In describing each figure, like reference numbers are used for like elements.

Terms such as first and second may be used to describe various components, but the components should not be limited by the terms. These terms are only used for the purpose of distinguishing one component from another.

For example, a first element may be termed a second element, and similarly, a second element may be termed a first element, without departing from the scope of the present invention. The term "and/or" includes any combination of a plurality of related listed items or any of a plurality of related listed items.

Unless defined otherwise, all terms used herein, including technical or scientific terms, have the same meaning as commonly understood by one of ordinary skill in the art to which the present invention belongs.

Terms such as those defined in commonly used dictionaries should be interpreted as having a meaning consistent with the meaning in the context of the related art, and unless explicitly defined in this application, it should not be interpreted in an ideal or excessively formal meaning. Should not be.

Define terms before explanation.

The “transverse direction” is the x-axis direction in FIG. 3, and the “longitudinal direction” is the y-axis direction in FIG.

Regarding the “left and right” direction, it is referred to as “right” when it is in the (+) direction and “left” when it is in the (-) direction with respect to the x-axis direction based on the center of the sensor chip 300.

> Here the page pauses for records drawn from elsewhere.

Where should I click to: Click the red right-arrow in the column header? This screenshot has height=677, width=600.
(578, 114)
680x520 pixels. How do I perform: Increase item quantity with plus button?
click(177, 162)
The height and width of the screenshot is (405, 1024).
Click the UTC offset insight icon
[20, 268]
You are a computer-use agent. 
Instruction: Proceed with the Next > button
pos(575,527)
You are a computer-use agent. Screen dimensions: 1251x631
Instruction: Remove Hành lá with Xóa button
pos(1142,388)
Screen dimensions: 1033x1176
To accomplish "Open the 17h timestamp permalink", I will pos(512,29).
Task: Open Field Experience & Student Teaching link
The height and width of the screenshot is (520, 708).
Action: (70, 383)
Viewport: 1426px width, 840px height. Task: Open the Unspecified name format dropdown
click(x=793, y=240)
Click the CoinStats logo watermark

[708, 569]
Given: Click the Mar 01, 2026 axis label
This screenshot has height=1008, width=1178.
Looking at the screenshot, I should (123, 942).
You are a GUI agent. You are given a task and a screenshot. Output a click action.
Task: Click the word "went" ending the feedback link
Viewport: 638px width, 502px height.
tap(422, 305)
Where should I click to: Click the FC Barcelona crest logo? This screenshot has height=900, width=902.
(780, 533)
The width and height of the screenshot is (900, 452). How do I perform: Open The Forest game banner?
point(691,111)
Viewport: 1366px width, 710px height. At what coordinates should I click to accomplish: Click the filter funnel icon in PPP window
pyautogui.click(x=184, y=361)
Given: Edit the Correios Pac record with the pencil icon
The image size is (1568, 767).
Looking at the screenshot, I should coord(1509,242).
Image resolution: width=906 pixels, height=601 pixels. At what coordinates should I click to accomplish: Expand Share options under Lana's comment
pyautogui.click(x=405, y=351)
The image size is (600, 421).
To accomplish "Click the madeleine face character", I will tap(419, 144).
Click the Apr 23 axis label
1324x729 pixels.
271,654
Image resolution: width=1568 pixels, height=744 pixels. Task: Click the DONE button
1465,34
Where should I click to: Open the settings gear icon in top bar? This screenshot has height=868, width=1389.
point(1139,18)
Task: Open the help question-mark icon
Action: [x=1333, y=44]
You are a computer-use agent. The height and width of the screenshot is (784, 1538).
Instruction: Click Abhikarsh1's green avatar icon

The “longitudinal direction” of the sensor chip 300 is the x-axis direction.

The “short width direction” of the sensor chip 300 is the y-axis direction.

“Upper and lower”, or “upper”, “lower”, “top”, “bottom”, “upper”, “down”, or “height” refer to the z-axis direction in FIG. 4 .

Figure 3 is a top view according to a preferred embodiment of the present invention, Figure 4 is a transverse cross-sectional side view according to the first preferred embodiment of the present invention.

The spacer for applying the sensor chip underfill solution according to a preferred embodiment of the present invention has a rectangular shape and has a space inside so that the underfill solution 600 is injected therein as a whole.

That is, the spacer 500 surrounds the sensor chip 300 and is fixed to the flexible substrates 101 and 102 .

In other words, the spacer 500 surrounds the sensor chip 300 along the periphery of the sensor chip 300 and is installed on the flexible substrates 101 and 102 .

The sensor chip 300 is installed to be electrically connected to the flexible substrates 101 and 102 and serves to check the temperature inside the battery cell.

In this case, the sensor chip 300 may be a thermistor chip.

The spacer 500 may be installed so that the sensor chip 300 comes to the center.

The spacer 500 includes a first side wall portion 501 , a second side wall portion 502 , a third side wall portion 503 , and a fourth side wall portion 504 , and has a rectangular tray shape with an empty interior as a whole.

The first side wall portion 501 and the third side wall portion 503 are parallel to each other and opposed to each other, and the second side wall portion 502 and fourth side wall portion 504 are parallel to each other and opposed to each other.

Meanwhile, the first flexible substrate unit 101 and the second flexible substrate unit 102 are divided into zones by a second line unit 202 and a third line unit 203 .

In other words, the second line part 202 and the third line part 203 are provided on the flexible substrate under the sensor chip 300 while being connected to each other.

More specifically, the second line portion 202 and the third line portion 203 are perpendicular to the longitudinal direction of the sensor chip 300, and pass between the first fixing portion 401 and the second fixing portion 402. is passing

Meanwhile, the first line portion 201 extends leftward from the first flexible substrate portion 101 while being connected to the second line portion 202 .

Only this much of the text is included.